AUTUMN BUDGET 2024 – Inheritance Tax - Pensions

Changes to Pensions

From 6 April 2027, most unused pension funds and death benefits will be aggregated with the value of a person’s chargeable estate when considering the inheritance tax charge arising on death.

The relevant changes will apply equally to UK-registered pension schemes and Qualifying Non-UK Pensions Schemes (QNUPS). They will also apply to defined contribution and defined benefit schemes, and the distinction between discretionary and non-discretionary schemes will be removed.

A small number of specified pension benefits will remain outside the scope of charge, including where funds can only be used to provide a dependants’ scheme pension.

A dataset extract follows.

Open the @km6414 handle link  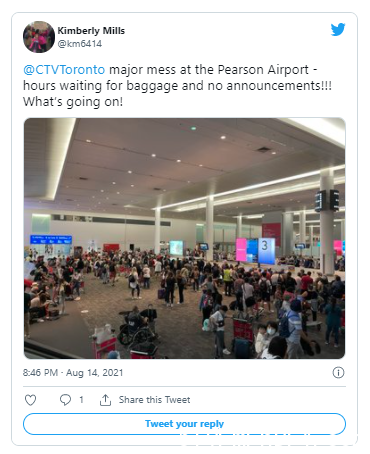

Responsibility for Calculating Inheritance Tax

The deceased’s personal representatives (PRs) will need to communicate with the Pension Scheme Administrator(s) (PSAs) to obtain the details of the unused pension and death benefits payable as part of the executry administration. PSAs must respond with the required information within 2 months of receipt of the request. PRs will be responsible for calculating the total inheritance tax charge arising on the deceased’s death and apportioning the available nil rate band between the value of their personal estate and the unused pension and death benefits.

Responsibility for Reporting and Payment of Inheritance Tax

PSAs will be responsible for reporting the details of unused pension funds and death benefits payable on the death of a member to HMRC. PSAs will only be required to report information to HMRC if there is an inheritance tax liability.

PSAs will also be responsible for paying the inheritance tax attributable to the unused pension and death benefits directly. The standard 6-month deadline for payment of inheritance tax will apply.

The Registered Pension Schemes (Provision of Information) Regulations 2006 which set out the current information-sharing obligations between PRs, PSAs and HMRC will be amended to reflect the proposed new sharing processes.